Nowadays I can't sleep anytime before 2-3 AM and wake up after 9 AM. I get angry, sometimes I cry of small things. I'm quite unsatisfied with my current work. It's very frustrating and I'm looking for new one but I get rejected every interview. I'm a bit emotional person. My family always thinks of me as a spoilt brat. I guess I am one. and Recently, I felt really bad when my bestfriend got a girlfriend. Now he does not spend any time with me. I stopped talking to him but I still couldn't stop stalking him.
there are lots of small problems like this which keep me up all night and even when I travel. Do you think I should get a therapy?
I'm a female of age 49. I have been experiencing constant headache at the top from the age of 21. For which I am taking tablets for sleeping from last 25 years. From last 7 years, due to emotional stress, I started feeling weak which has detorieted my immune system and I have experienced typhoid more than 10 times and fever & cough have become a permanent part of my life.
Due to all these, I have lost my ability to do some small work as well and I always remain irritated. I woke up with a headache and this make the whole day frustrating for me.
Please someone help me out of this problem and suggest a good doctor or clinic in India.
I am very sad always earlier I was very happy person but since last 2,3 years always feeling sick depressed lack of energy always tired never feels like I slept ....Feeling I am a person of no use or every one is tolerating me and my behaviour.......Don't know what to do sometimes I feel better to die rather then living like this ...Unable to take any decision ....Always afraid of doing anything .....Fighting with self for am I doing right or wrong ....Please help
I have lost all interest in any activity and have lost purpose for all goals i used to have passion for some time back. I suffer from severe anxiety for small issues and i fixate on minute things till they are over. I can't sleep or eat when I'm worried about something. I have self-harmed myself few times. I think about suicide hundreds of time during the day. Although I'm not suicidal, I understand these feelings are temporary and I do have reasons not to commit suicide. I have never tried it or thought about trying it. Just sometimes think it will be better if I could just kill myself to end the stress and anxiety. I am always worried, constantly. I hate being social, but I also feel lonely. I don't trust myself or any situation. I feel like I'm a failure and a disappointment.
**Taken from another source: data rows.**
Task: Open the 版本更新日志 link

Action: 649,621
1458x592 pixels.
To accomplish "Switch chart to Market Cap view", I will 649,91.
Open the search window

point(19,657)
I have a feeling of constant sadness. i feel stupid all the time. i keep crying for all the small reasons and i am constantly thinking of one thing or other. I feel like I am not able to control my thoughts. there is always something or the other running through my mind. I talk to my parents and brothers and I am afraid to talk to them as well. trying to explain them, i think they should not start thinking of me as stupid. I cannot communicate. i feel like not to talk to anyone and sleep all day. I can't shake off the thought from my head that i might be going mad and i am afraid to admit that to anyone. I am too afraid to reach out to a psychiatrist as I know I won't be able to talk to them as well.